- Church: Lutheran Church in America
- Diocese: Virginia Synod
- Elected: 1948
- In office: 1948–1976
- Successor: The Reverend Virgil (Buck) Moyer

Orders
- Ordination: 1934 by North Carolina Synod, United Lutheran Church in America

Personal details
- Born: May 27, 1907
- Died: January 29, 1990

= J. Luther Mauney =

American Lutheran bishop (1907–1990)

The Reverend Dr Jacob Luther Mauney (May 22, 1907 – January 29, 1990) was an American Lutheran pastor who served as President (Bishop) of the Virginia Synod from 1948 to 1976.

== Biography ==

Mauney was born on May 22, 1907, to The Reverend John David and Bessie Miller Frantz Mauney.
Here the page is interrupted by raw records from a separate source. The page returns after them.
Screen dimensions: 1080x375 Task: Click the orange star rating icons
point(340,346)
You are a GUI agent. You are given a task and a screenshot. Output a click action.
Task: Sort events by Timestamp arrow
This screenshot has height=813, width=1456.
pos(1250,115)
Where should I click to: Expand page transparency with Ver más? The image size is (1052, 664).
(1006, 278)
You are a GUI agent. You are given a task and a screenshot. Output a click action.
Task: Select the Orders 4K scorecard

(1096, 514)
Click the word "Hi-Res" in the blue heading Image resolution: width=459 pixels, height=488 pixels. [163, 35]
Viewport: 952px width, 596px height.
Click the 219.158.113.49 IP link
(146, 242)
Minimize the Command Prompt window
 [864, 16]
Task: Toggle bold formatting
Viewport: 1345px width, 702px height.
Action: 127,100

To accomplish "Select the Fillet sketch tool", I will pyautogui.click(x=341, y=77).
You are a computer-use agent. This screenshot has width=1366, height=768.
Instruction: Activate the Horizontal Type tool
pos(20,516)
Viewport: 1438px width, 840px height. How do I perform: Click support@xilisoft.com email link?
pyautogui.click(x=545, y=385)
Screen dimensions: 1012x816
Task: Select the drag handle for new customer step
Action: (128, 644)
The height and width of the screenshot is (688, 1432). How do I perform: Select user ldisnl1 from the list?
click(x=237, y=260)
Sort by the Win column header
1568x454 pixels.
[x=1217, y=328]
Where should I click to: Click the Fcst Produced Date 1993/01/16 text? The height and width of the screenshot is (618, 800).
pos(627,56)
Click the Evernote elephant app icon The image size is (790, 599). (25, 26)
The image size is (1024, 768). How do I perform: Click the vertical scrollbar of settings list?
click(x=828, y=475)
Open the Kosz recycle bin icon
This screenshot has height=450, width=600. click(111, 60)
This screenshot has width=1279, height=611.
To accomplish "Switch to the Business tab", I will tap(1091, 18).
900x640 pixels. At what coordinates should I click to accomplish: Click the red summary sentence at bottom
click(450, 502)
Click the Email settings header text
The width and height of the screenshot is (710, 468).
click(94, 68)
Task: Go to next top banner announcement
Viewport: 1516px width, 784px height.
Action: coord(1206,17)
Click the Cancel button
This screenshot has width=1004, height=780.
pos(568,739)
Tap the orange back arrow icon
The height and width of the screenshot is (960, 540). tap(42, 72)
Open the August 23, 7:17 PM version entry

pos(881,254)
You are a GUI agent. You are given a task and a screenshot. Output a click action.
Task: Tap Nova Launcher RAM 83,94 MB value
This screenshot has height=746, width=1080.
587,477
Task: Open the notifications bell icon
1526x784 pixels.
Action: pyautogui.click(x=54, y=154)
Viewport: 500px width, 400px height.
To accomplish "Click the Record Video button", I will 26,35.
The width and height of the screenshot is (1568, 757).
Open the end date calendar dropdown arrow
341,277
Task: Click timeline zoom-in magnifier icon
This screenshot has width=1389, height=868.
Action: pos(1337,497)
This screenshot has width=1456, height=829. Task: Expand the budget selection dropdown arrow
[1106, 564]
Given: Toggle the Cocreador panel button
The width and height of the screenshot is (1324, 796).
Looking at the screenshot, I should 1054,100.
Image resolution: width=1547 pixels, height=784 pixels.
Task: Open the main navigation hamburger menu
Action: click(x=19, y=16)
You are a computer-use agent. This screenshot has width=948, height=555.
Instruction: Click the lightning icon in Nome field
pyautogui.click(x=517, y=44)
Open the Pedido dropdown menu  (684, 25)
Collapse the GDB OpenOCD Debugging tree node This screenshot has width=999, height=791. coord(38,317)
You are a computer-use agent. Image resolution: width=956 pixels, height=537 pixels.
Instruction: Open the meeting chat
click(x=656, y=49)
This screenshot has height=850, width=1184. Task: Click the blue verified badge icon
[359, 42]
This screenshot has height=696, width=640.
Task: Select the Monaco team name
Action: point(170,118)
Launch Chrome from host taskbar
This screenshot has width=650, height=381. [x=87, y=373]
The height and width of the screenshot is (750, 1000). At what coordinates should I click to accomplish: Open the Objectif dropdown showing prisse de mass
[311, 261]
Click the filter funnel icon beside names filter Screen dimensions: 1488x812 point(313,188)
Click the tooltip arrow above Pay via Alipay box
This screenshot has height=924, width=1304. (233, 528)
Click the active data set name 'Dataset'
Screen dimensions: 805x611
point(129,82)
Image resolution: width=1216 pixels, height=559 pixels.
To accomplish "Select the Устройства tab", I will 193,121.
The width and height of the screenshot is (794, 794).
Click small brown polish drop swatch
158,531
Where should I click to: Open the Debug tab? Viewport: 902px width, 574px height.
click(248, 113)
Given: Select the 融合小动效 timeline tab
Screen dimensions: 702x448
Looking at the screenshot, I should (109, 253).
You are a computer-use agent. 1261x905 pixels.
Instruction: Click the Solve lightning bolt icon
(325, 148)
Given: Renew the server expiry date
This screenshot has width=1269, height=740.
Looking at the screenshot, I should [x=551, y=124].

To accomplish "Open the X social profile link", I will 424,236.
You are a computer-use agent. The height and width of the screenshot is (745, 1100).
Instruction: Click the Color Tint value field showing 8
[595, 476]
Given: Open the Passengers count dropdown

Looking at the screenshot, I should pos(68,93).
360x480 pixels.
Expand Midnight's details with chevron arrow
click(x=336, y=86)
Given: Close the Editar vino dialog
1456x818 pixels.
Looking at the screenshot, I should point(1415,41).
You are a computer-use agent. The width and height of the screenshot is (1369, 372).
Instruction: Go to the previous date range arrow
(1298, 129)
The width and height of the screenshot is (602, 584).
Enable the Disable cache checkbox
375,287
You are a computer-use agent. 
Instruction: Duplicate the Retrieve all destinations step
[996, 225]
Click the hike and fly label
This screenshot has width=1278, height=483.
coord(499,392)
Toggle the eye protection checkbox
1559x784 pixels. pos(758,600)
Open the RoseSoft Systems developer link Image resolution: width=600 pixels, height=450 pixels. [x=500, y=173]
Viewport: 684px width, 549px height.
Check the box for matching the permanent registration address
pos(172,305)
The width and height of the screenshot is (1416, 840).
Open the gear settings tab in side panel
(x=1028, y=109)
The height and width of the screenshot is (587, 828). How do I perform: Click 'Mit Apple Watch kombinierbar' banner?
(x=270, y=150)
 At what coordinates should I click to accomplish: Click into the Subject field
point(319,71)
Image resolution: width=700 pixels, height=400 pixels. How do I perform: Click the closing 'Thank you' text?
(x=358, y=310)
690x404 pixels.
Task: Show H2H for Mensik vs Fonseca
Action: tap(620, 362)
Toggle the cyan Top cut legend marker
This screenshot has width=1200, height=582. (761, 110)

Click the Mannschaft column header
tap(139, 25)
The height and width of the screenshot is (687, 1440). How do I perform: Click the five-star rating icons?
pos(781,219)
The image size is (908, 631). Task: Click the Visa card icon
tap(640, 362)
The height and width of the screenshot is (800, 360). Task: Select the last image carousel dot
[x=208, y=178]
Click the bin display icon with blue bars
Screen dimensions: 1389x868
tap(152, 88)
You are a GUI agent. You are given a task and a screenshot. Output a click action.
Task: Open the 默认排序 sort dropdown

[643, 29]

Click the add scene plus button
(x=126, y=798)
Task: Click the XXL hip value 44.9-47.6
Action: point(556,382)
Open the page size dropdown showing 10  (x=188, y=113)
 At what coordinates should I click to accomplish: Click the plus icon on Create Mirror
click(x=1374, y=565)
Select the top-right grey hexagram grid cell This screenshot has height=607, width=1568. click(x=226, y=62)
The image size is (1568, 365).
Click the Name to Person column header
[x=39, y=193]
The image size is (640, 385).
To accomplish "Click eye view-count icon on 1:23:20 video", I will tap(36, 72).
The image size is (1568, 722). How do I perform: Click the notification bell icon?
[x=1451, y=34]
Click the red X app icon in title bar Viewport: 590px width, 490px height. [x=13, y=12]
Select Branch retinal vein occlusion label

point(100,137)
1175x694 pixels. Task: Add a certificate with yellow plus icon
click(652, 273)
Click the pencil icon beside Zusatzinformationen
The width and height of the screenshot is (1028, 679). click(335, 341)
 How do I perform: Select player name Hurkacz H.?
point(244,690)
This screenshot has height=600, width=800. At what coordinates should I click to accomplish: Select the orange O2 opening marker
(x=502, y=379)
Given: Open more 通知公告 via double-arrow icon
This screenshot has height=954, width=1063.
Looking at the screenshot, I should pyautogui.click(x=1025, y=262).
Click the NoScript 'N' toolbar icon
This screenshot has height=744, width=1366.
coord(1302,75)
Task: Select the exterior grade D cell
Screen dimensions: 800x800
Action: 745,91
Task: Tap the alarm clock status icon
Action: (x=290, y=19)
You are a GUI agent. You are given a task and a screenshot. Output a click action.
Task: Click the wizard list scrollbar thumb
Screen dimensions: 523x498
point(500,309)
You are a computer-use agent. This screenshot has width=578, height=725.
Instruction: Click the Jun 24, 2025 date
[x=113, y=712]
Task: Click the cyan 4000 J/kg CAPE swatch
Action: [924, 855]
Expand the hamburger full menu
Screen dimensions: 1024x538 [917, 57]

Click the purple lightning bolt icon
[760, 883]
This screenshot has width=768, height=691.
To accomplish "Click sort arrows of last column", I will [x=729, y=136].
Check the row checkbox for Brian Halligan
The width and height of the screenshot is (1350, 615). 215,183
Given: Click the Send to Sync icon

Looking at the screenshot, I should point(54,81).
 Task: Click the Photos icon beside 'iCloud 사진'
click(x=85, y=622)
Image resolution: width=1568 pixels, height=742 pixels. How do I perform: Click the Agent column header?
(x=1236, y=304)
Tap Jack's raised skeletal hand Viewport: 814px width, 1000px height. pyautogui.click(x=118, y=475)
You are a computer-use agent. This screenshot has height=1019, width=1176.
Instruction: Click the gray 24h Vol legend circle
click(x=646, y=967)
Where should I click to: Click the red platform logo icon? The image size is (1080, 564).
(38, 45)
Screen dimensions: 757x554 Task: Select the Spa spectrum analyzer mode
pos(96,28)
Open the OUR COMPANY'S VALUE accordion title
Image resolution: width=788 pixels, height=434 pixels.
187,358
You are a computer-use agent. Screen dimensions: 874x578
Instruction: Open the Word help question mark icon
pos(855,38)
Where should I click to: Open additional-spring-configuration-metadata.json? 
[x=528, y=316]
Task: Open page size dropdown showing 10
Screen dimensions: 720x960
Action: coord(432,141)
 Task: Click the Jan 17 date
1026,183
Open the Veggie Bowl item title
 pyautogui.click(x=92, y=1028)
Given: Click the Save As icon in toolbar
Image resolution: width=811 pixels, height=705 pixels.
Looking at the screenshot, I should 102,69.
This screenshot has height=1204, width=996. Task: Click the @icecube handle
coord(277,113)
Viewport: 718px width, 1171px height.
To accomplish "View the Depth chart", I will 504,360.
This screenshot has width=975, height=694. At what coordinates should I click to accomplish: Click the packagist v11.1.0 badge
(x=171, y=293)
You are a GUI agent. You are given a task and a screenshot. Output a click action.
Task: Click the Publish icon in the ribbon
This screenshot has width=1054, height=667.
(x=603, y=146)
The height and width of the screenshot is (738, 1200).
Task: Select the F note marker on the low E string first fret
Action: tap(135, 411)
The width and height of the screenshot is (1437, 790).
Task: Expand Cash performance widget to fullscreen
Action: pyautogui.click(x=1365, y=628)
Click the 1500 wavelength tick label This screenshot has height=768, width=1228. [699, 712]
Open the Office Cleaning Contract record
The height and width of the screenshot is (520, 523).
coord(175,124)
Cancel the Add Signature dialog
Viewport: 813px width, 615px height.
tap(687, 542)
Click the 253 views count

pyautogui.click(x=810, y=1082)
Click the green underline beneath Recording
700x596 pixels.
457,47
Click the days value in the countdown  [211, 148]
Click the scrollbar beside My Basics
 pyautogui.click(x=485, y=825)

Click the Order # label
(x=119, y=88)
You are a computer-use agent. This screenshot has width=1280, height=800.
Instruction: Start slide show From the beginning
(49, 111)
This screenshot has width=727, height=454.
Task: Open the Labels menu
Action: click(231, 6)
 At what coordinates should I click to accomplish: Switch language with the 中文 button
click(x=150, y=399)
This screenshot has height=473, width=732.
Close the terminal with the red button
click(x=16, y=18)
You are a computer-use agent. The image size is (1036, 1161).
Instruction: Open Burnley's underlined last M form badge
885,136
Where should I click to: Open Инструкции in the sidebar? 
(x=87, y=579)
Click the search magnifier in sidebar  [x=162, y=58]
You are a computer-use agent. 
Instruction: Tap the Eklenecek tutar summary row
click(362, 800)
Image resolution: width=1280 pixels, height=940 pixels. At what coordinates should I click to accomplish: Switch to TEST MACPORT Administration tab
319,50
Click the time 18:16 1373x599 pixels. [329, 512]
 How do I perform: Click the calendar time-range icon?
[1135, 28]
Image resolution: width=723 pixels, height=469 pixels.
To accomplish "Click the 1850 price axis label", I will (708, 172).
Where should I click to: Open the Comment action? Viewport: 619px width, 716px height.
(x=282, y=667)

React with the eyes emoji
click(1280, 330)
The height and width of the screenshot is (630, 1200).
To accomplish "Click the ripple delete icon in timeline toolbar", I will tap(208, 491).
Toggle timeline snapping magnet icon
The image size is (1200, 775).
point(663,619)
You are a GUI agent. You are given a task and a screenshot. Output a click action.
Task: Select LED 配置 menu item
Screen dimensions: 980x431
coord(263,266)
Mauney's father, Pastor John D. Mauney (1878–1947), served Lutheran congregations in the Carolinas and was a professor at Lenoir-Rhyne College.

Mauney was ordained on May 24, 1934, with a Bachelor of Divinity from Southern Seminary, and earned a Doctor of Divinity from Lenoir-Rhyne in 1948. He married Ruth Boger Barrier on September 3, 1935, and served a variety of congregations in Virginia. Mauney served as President of the Virginia Council of Churches, and on the boards of Southern Seminary and of Virginia Lutheran Homes. He served on the Parish Education Board of the United Lutheran Church in America and on the Pensions Board and the Court of Adjudication of the Lutheran Church in America. He was on the boards of Roanoke College, Marion College, Emory and Henry College, the Lutheran Children's Home, the National Lutheran Home, and the Virginia Synod Executive Council.

He was named President Emeritus of the Virginia Synod upon his retirement in 1976, and died on January 29, 1990.